CVE-2021-36157: 
Red Hat Enterprise Linux CoreOS (RHCOS) vulnerability analysis and mitigation

A directory traversal vulnerability was discovered in Grafana Cortex through version 1.9.0. The vulnerability stems from the improper handling of the X-Scope-OrgID header value, which is used to construct file paths for rules files (NVD).

The vulnerability exists in the way Grafana Cortex handles the X-Scope-OrgID header when constructing file paths. If crafted maliciously, an attacker could use path traversal characters (../../) in the header value to access files outside the intended directory structure. This could potentially lead to unauthorized access to sensitive files that Cortex has permission to read (GitHub PR).

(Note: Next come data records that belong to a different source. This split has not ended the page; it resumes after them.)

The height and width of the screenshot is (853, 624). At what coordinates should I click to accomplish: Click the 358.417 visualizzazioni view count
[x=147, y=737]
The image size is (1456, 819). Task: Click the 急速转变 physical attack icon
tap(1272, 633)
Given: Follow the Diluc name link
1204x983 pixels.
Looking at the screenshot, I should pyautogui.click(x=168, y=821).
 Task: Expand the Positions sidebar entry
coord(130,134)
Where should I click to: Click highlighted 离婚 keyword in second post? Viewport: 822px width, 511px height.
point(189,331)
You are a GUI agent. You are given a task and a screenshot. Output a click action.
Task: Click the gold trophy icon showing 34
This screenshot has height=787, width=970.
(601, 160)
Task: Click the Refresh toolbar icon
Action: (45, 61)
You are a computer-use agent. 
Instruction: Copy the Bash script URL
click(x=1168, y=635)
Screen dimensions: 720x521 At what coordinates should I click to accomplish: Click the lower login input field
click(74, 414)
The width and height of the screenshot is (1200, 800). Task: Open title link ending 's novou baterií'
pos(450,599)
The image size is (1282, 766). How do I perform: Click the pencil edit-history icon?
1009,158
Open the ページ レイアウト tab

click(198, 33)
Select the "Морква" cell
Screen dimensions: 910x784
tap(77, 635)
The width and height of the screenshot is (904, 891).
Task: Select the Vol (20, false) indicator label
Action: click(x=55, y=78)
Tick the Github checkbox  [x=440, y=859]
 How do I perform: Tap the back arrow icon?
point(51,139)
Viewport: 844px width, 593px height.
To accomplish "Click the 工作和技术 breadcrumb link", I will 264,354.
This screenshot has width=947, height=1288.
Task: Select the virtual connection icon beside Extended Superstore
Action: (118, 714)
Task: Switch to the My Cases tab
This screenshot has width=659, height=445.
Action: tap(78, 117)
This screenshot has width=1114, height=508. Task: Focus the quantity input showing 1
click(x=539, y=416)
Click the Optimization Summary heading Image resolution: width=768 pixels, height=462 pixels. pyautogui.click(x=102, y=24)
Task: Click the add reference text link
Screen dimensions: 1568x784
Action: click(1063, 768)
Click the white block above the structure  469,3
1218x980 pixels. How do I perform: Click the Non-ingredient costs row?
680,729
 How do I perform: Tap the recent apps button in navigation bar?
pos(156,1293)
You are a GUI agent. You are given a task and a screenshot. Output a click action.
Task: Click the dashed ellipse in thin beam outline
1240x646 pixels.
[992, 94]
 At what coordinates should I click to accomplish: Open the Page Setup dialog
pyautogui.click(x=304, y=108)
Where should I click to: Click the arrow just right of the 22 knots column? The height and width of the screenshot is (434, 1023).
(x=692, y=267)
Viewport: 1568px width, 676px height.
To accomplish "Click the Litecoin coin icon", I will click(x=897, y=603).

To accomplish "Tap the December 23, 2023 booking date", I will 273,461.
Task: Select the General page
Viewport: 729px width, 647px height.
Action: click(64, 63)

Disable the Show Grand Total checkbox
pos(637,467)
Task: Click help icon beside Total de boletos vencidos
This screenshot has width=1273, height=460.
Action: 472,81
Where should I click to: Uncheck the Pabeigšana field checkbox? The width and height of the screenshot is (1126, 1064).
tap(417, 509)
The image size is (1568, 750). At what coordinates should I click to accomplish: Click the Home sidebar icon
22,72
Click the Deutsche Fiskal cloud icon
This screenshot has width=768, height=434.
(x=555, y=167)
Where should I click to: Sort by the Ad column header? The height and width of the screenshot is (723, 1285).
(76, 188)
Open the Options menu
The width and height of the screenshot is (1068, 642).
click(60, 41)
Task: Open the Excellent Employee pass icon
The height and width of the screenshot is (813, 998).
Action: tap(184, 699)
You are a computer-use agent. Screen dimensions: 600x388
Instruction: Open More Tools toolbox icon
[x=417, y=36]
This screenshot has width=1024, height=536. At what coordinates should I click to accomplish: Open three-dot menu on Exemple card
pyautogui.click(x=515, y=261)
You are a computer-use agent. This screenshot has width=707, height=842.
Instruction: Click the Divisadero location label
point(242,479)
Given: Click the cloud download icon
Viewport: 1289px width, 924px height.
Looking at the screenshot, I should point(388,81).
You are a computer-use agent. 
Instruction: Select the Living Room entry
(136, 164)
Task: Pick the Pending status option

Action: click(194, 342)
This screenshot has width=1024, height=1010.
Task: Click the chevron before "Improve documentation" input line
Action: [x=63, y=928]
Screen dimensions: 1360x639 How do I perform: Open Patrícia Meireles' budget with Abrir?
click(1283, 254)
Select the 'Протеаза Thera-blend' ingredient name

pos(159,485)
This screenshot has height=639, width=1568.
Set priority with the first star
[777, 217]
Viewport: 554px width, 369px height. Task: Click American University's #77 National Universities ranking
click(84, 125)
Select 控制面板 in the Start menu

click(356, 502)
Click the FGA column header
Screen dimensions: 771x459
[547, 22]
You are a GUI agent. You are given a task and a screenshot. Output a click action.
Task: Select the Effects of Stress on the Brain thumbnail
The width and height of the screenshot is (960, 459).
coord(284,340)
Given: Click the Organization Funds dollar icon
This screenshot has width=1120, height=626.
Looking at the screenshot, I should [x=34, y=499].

The vulnerability could allow an attacker with suitable access to trick Cortex into sending the contents of files it has access to. When exploited, the attacker could potentially read sensitive files through error messages when Cortex attempts to parse these files as rules files (GitHub PR).

Several mitigation strategies are available: 1) Upgrade to a patched version of Cortex, 2) Use a proxy in front of Cortex that supplies the OrgID header, preventing it from being crafted by an attacker, 3) Run Cortex with limited access to sensitive files, such as in a container or chroot, and as a user with limited access permissions (GitHub PR).